Records shown
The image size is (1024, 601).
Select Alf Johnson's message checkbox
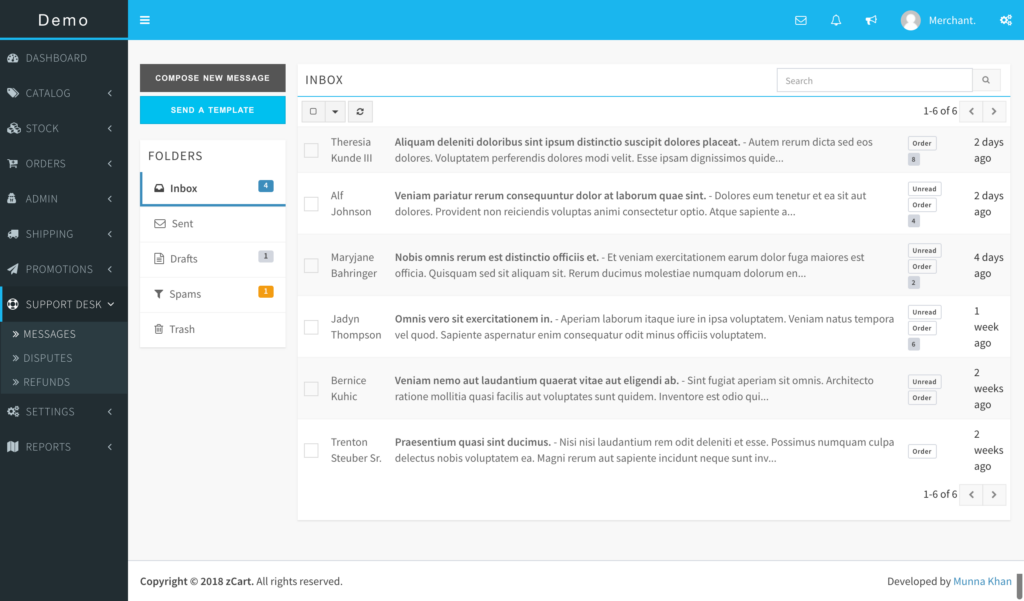[311, 204]
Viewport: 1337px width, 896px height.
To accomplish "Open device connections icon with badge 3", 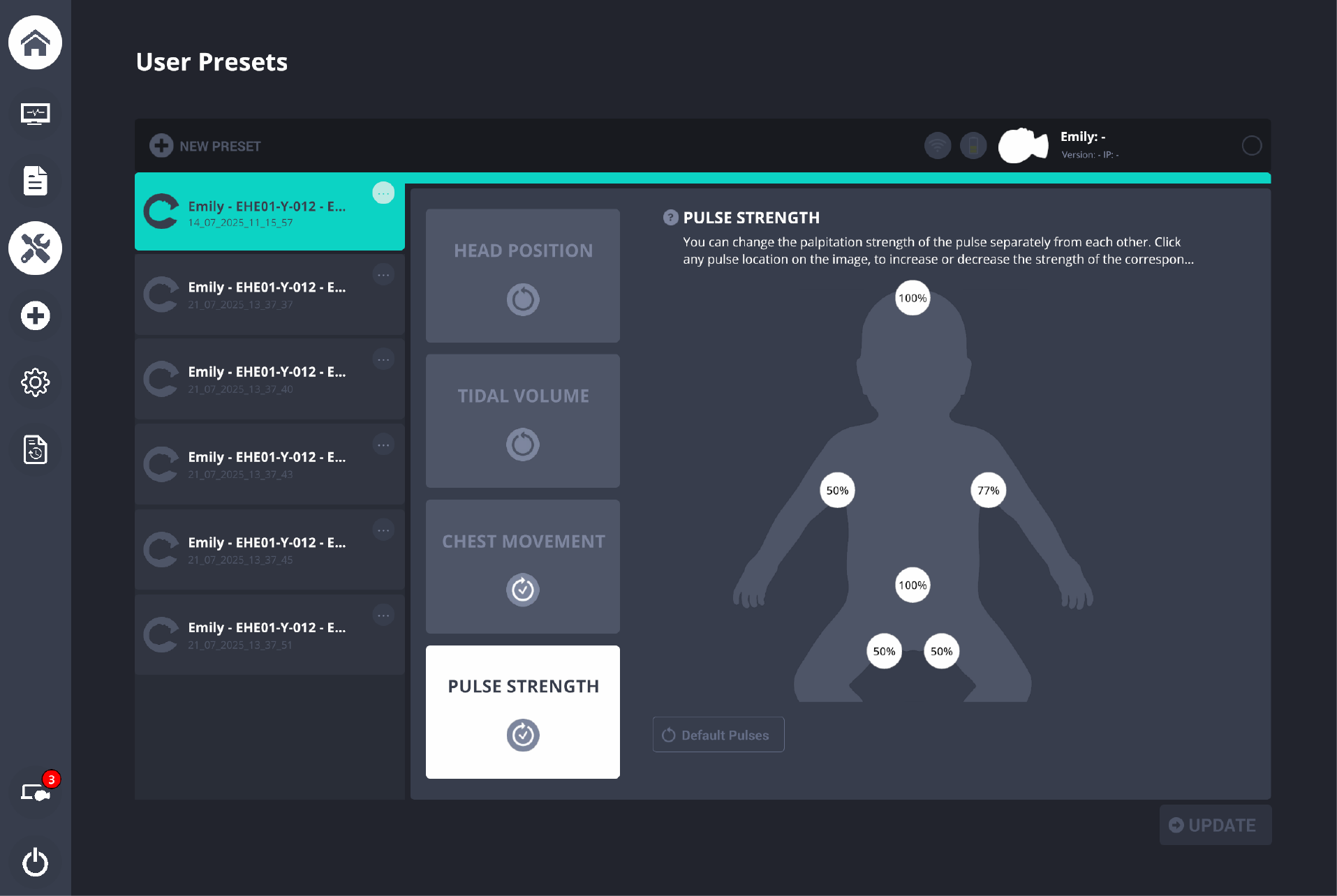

Work task
Please restate exactly the lines from the one containing "Viewport: 1337px width, 896px height." down to the end of the material, both ends kept, and do not include the pictures.

Exercise output
Viewport: 1337px width, 896px height.
To accomplish "Open device connections icon with badge 3", 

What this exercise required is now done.